A veces pasamos la vida entera esperando que algo extraordinario suceda para permitirnos ser felices. Esperamos ese ascenso, esas vacaciones soñadas o que finalmente todo encaje en su lugar para sonreír con el corazón. Pero la hermosa verdad que nos regala David Steindl-Rast es que el orden es exactamente al revés. La alegría no es el destino al que llegamos tras una serie de eventos perfectos, sino el fruto maduro de una semilla llamada gratitud. Cuando aprendemos a mirar lo que ya tenemos con ojos de asombro, la alegría florece de forma natural en nuestro interior.

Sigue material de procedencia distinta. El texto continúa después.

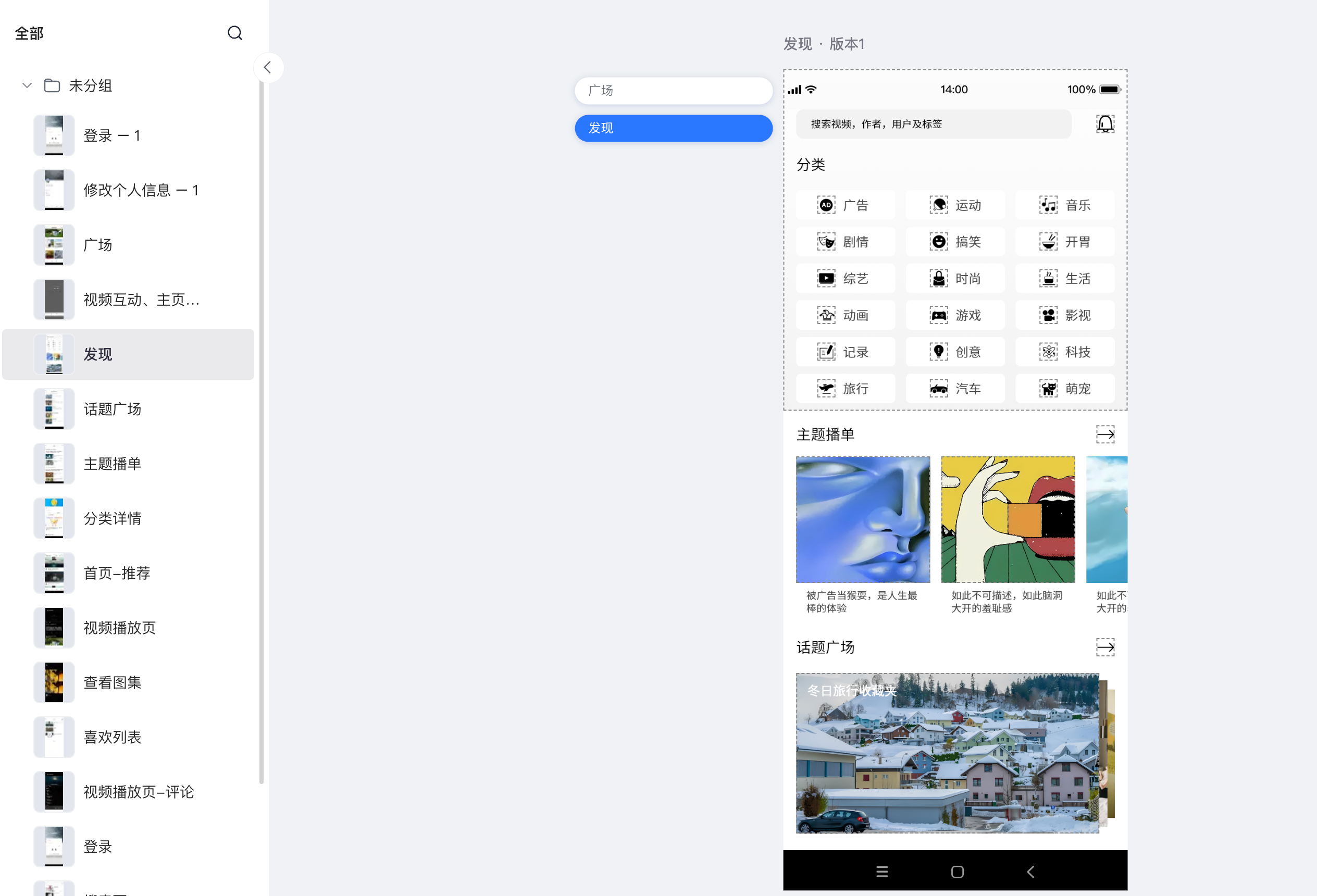Open 主题播单 arrow to see more

click(x=1104, y=434)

En el ajetreo de nuestra rutina diaria, es muy fácil caer en el hábito de enfocarnos en lo que falta. Nos centramos en la lista de tareas pendientes, en el tráfico pesado o en ese pequeño error que cometimos en el trabajo. Sin embargo, si nos detenemos un segundo, descubriremos que la gratitud actúa como un lente que limpia nuestra visión. Al agradecer por el calor de una taza de café por la mañana o por el sonido de la lluvia contra la ventana, estamos entrenando a nuestra mente para reconocer la abundancia que ya nos rodea, transformando nuestra percepción del mundo.
Recuerdo una tarde particularmente gris en la que yo, tu amiga BibiDuck, me sentía un poco abrumada por las pequeñas preocupaciones de la vida. Sentía que nada salía bien y que la alegría se había tomado un descanso. En lugar de forzar una sonrisa falsa, decidí hacer un ejercicio pequeño: cerrar mis ojitos y agradecer simplemente por la suavidad de mi manta y por la paz de ese momento de silencio. No fue un cambio mágico de circunstancias, pero de repente, el peso en mi pecho se sintió mucho más ligero. La gratitud no cambió mi día, pero cambió la forma en que yo vivía ese día.

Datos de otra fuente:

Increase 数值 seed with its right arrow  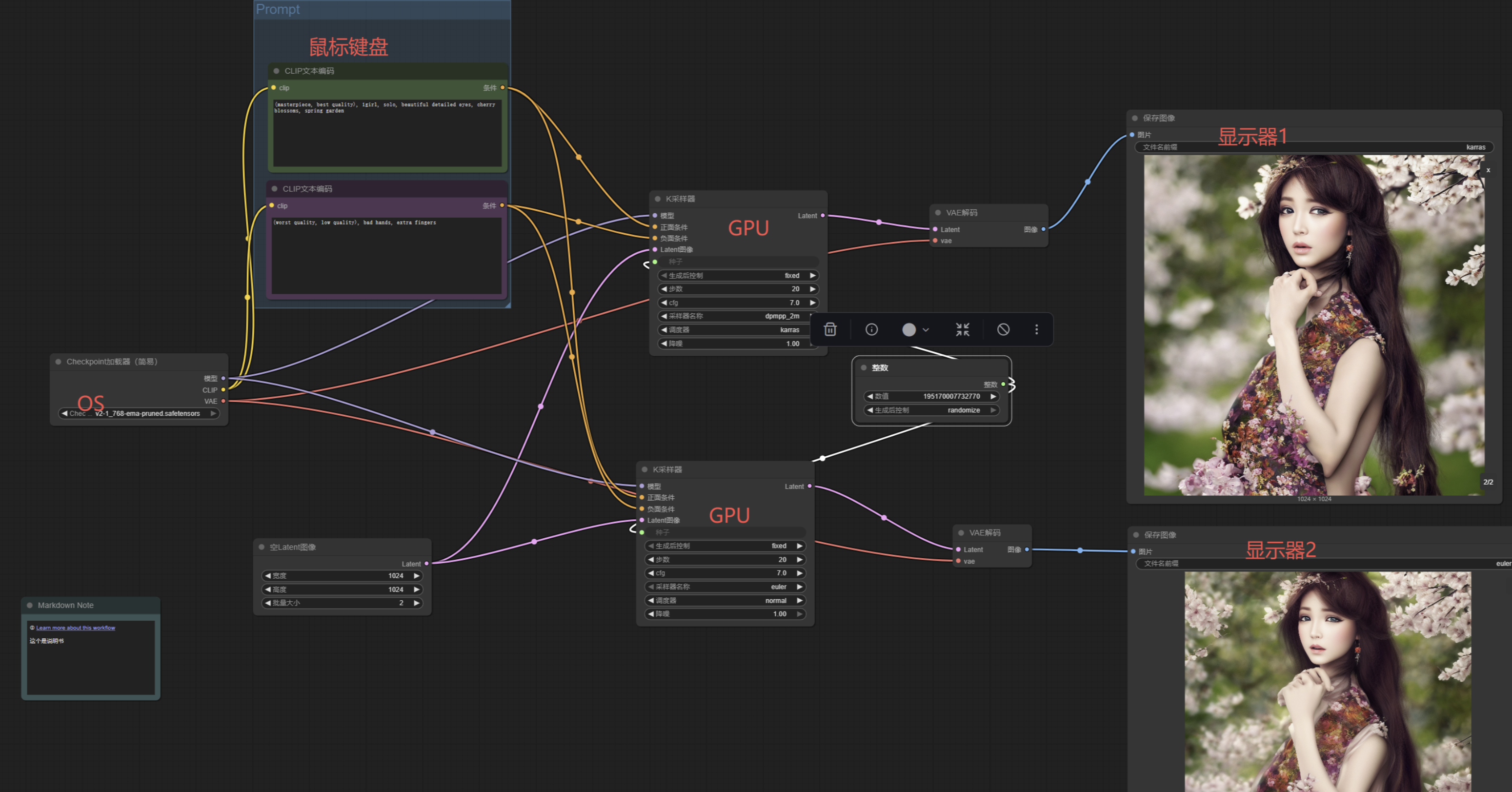[x=993, y=396]
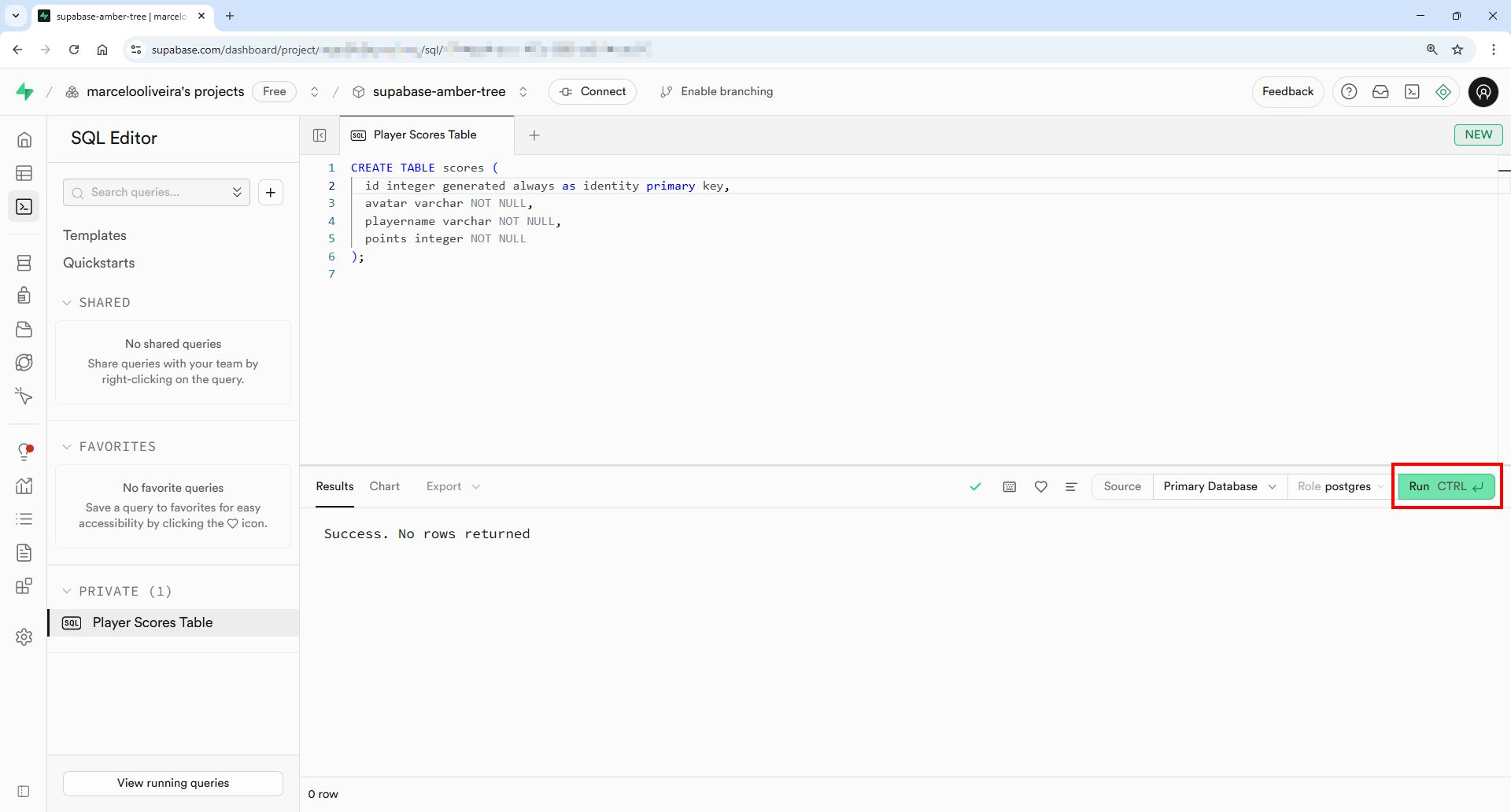
Task: Favorite the query with the heart icon
Action: [1040, 486]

Te invito hoy a que no esperes a que todo sea perfecto para sentirte bien. No necesitas grandes milagros para encontrar motivos para agradecer; solo necesitas la intención de buscarlos. Te propongo un pequeño reto: antes de que termine el día, piensa en tres cosas muy sencillas que hayan ocurrido hoy y que merezcan un gracias. Al hacerlo, estarás regando tu propio jardín de alegría, permitiendo que la felicidad crezca desde tus raíces hacia todas las áreas de tu vida.